The image above shows Braga trying to build down their right-hand side. Steven Davis closes down the midfielder –Fransergio– who is about to enter the shaded area. This pressing and Scott Arfield cutting off the passing lane to the inside-right channel gives the player on the ball one option: to knock it in behind – and Rangers can see that out comfortably, forcing Braga to go long and wide. Again Rangers have 2vs1 on the ball side.
The above image from late on in the match indicates Rangers forcing Braga to go wide and then coping with his movement. Jack, Tavernier and Aribo create a 3vs2 overload while Sheyi Ojo cuts Joao Novais out of the play by just standing in his area. This Braga are forced to try the one-two but in the end, Joe Aribo wins the tackle but he’s ably backed up by Steven Davis due to Ojo picking up Novais, and Scott Arfield marking Fransergio. Numerical advantage on the ball side – gives Rangers a better chance to win it back.
Braga’s left was the area of the park in which most of their attacks originated. 17 came from the left with nine from the central areas and 10 from their right-hand side. In total, 27 attacks came from the wide areas. It led to the hosts crossing the ball 31 times with just 10 of those being accurate. Furthermore, despite having the majority of the ball they only managed one shot on target – it came during the first half.
On the flip side, Rangers protected their goal well. They made 41 clearances and 64 interceptions. Of the 41 clearances, Connor Goldson made 12 with George Edmundson making nine. Interception-wise, Rangers made 64 overall with Goldson making 12 and Edmundson making 10.
The centre-halves performances were outstanding and assured, as they worked superbly against a team that scored two goals at Ibrox last week – those numbers are evidence of that.
Braga’s high defensive line was their undoing – Rangers counter-attacking paid dividends
Ruben Amorim learned nothing from last week at Ibrox. His team’s suicidal high line gave Rangers a lot of attacking joy.
The above image is the build-up to the Kamberi chance. Kent is surrounded by three Braga players yet manages to poke the pass through. The high line with David Carmo stepping out and the full-backs caught infield unable to cover allows Arfield clear after timing his run well.
This is the goal. Goldson and Jack move it quickly allowing Rangers to transition from defence to attack in three passes. Jack beats Braga’s double press and the pivot of Braga’s midfield allows Hagi the space to play the key pass in behind. The Braga defence should be where the red line is. However, because they are high and Carmo is deeper it allows Kent in behind to the shaded blue area, which he takes full advantage of by scoring the winner. You have to think if Braga drop five yards, they don’t get caught out like that. The goal also displays the value of quick transitions. It was perfect from a Rangers point of view.

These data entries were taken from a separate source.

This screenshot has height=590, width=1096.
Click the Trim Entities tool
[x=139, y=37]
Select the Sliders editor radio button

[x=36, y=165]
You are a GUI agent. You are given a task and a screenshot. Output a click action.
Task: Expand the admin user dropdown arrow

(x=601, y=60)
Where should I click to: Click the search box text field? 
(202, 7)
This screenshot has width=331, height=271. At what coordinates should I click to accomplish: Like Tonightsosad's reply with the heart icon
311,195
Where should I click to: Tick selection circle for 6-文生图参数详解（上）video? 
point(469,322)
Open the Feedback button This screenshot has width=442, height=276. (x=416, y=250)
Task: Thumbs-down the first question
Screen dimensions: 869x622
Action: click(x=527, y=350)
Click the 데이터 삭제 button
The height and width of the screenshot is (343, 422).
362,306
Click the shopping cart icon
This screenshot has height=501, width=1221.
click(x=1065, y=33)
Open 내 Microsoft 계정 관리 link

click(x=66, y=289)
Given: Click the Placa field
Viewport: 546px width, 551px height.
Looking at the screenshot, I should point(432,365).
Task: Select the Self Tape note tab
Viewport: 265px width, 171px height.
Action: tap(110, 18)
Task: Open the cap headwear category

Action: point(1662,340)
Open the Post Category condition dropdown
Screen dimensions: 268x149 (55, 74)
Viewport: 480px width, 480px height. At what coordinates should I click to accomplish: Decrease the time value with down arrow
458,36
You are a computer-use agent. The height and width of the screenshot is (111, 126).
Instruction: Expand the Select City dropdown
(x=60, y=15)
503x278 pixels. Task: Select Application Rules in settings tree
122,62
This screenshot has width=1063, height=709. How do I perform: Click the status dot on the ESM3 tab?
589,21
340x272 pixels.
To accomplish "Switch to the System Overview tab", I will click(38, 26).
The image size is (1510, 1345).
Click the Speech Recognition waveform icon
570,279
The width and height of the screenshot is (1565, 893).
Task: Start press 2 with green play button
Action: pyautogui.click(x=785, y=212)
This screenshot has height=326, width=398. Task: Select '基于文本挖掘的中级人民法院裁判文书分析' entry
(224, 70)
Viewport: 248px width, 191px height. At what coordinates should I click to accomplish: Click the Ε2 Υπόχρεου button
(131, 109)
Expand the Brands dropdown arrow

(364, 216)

In conclusion, Rangers were deserved winners. Despite not being clinical, their ability to hold their shape, press and the correct times and hit on the break against that high line should not be underestimated. It was a superb tactical display and is evidence of why Rangers are now in the last 16. The task now is to translate these European performances to the domestic scene for the remainder of the season starting on Saturday evening at Tynecastle in the Scottish Cup quarter-final.